One of the advantages of using an Electronic Health Record (EHR) is its ability to simplify research activities to the point that even small medical practices can do their own research, either to support quality improvement activities within their practice or purely for research purposes. Determining what type of research you are interested in and how you want to use the results has implications in terms of needed functionality for your EHR, and research policies that your practice needs to maintain. If you are interested in performing research using your EHR system, you should make sure that it can record patient consent as a structured data field. In addition, the EHR should have flexible and easy-to-use reporting features. It should allow you to set up prompts that can alert you to patients that may be eligible to participate in the studies you are undertaking.
The first thing you should decide is how you want to use the results of the research.

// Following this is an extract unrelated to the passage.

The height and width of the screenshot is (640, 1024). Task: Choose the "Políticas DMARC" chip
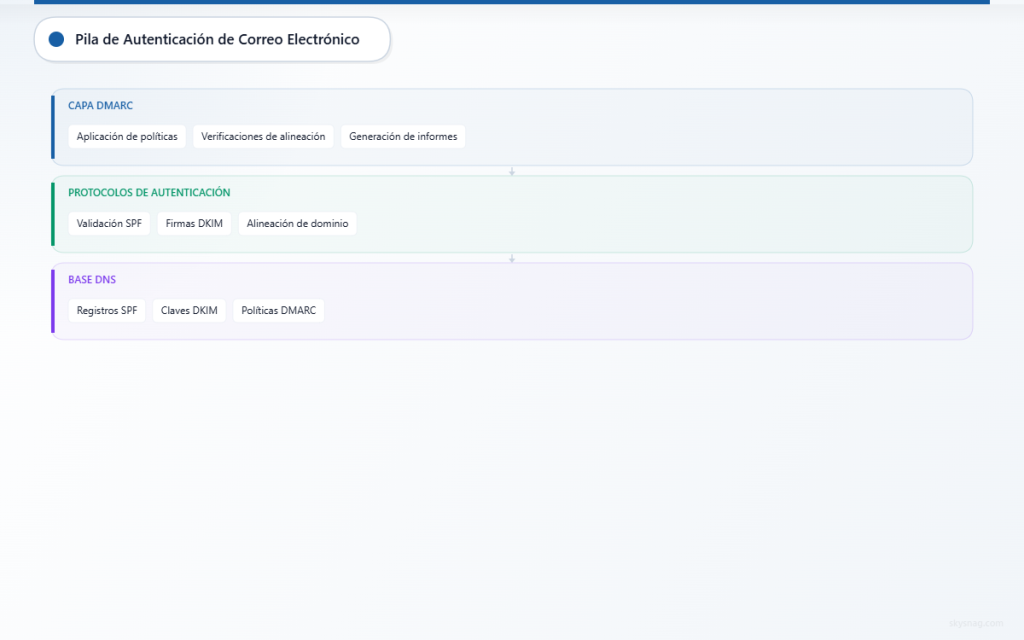pos(278,311)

If you are just looking to use the results for quality improvement purposes that are limited to your practice, you are generally not required by regulation/law to undertake an IRB approval process and the requirements that related to patient consent are more flexible. However, if you are looking to publish the results and/or are conducting prospective research you will need to go through more rigorous processes. Many professional societies encourage their members to follow the more rigorous standards whenever they are undertaking research activities.

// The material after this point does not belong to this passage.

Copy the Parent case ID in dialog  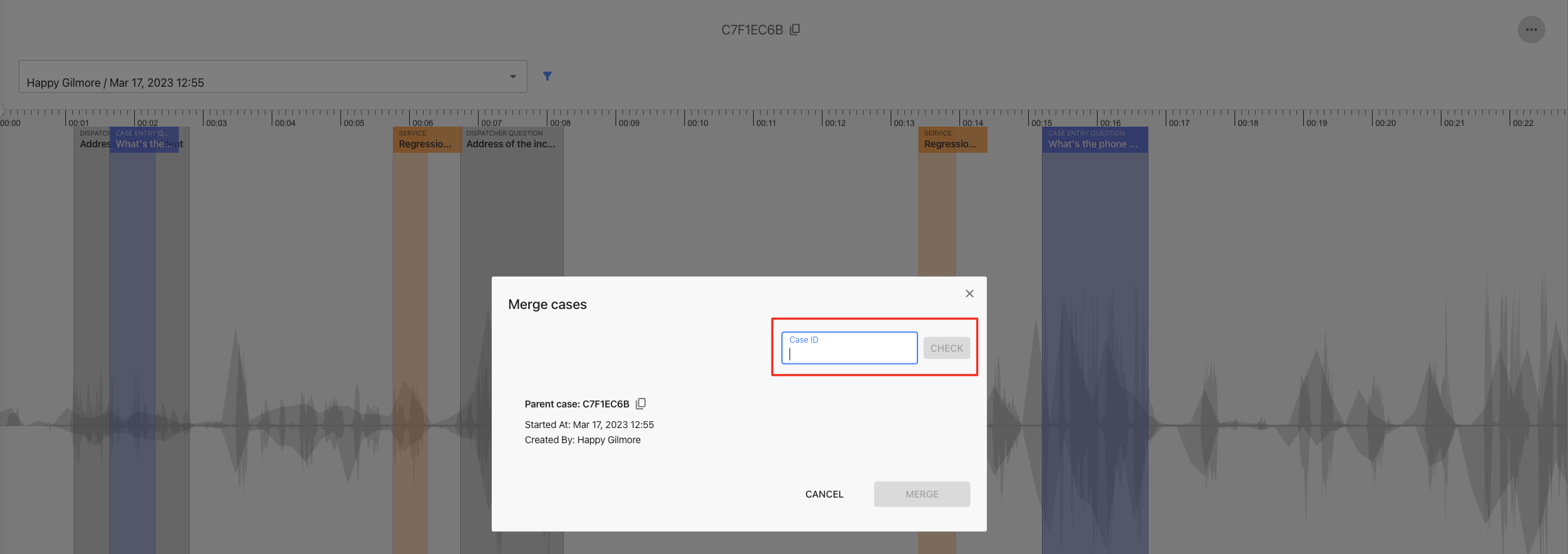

The second thing you should determine is whether you intend to do a retrospective study (in which you will be using data that has already been collected) or a prospective study (collecting information going forward). Most randomized clinical studies are prospective in nature, although they may use retrospective data as part of the inclusion and exclusion criteria.

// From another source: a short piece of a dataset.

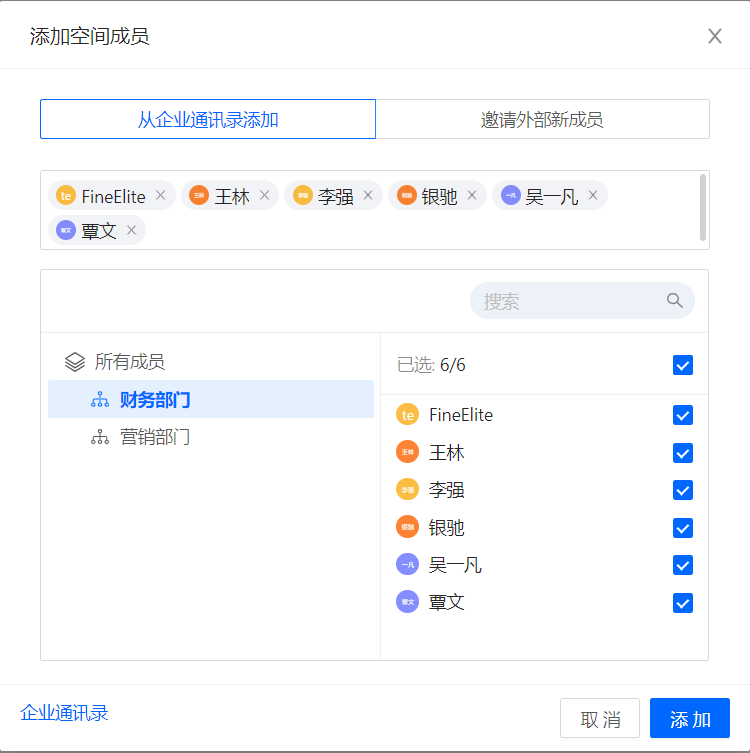Image resolution: width=750 pixels, height=753 pixels.
Task: Uncheck the select-all checkbox beside 已选
Action: tap(683, 365)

When dealing with research data, one of the best ways to ensure protection of patient confidentiality is through the analysis and use of de-identified or blinded data.* This also has the benefit of simplifying the IRB process.
Regardless of the type of research you are interested in, it is critical to ensure that you are entering the data as structured elements in the EHR system. I have worked with a number of practices that had been diligent in typing in all of the details of the encounter and relevant test results, but, as they were entering it in as free text, were unable to use the data to run reports without a manual extraction process. While some systems are starting to use natural language processing techniques to search through free text entries, this data can be less accurate and is difficult to combine with standardized data fields limiting analysis. For more guidance on using standardized data fields, read “Why Templates Are Essential When Using an EHR” and “Data Entry Strategies — Using Templates.”
Another critical component within a practice is to ensure that the data is recorded using the same data fields so that diagnoses (e.g. Type 2 Diabetes) are recorded consistently. This tends to be more of an issue when practices or providers have customized their EHR in order to create new or alternate fields that are incorrectly mapped to an equivalent field within the system. This can make it difficult to correctly identify data for extraction when running reports, especially when relying on the reporting capabilities found in most EHR systems in which relevant fields have been pre-mapped for a particular condition.
When evaluating an EHR system from a research perspective, you should determine how difficult it is to combine or separate data elements that you would want to include in aggregated data reports. You should also determine the system’s ability to produce reports that combine different data types — for instance a clinical diagnosis, plus a prescribed medication, plus a particular lab result. If you are interested in the process measures, you will also want to ensure that the system can incorporate demographic and payer information in the reports.
In conclusion, if you are interested in using your EHR for research you should plan ahead, both when selecting an EHR system (as they differ substantially in terms of how they handle data reporting and research requirements) and when implementing and using your EHR. Entering data into your EHR in a standardized and consistent manner will be critical to successfully using your EHR for research purposes.
* See the following for more information on using de-indentified data:
Standards for privacy of individually identifiable health information final rule. 67. Federal Register. 2002:53181–53273; Malin B, Benitez K, Masys D.
Never too old for anonymity: a statistical standard for demographic data sharing via the HIPAA Privacy Rule. J AM Med Inform Assoc 2011;18:3–10.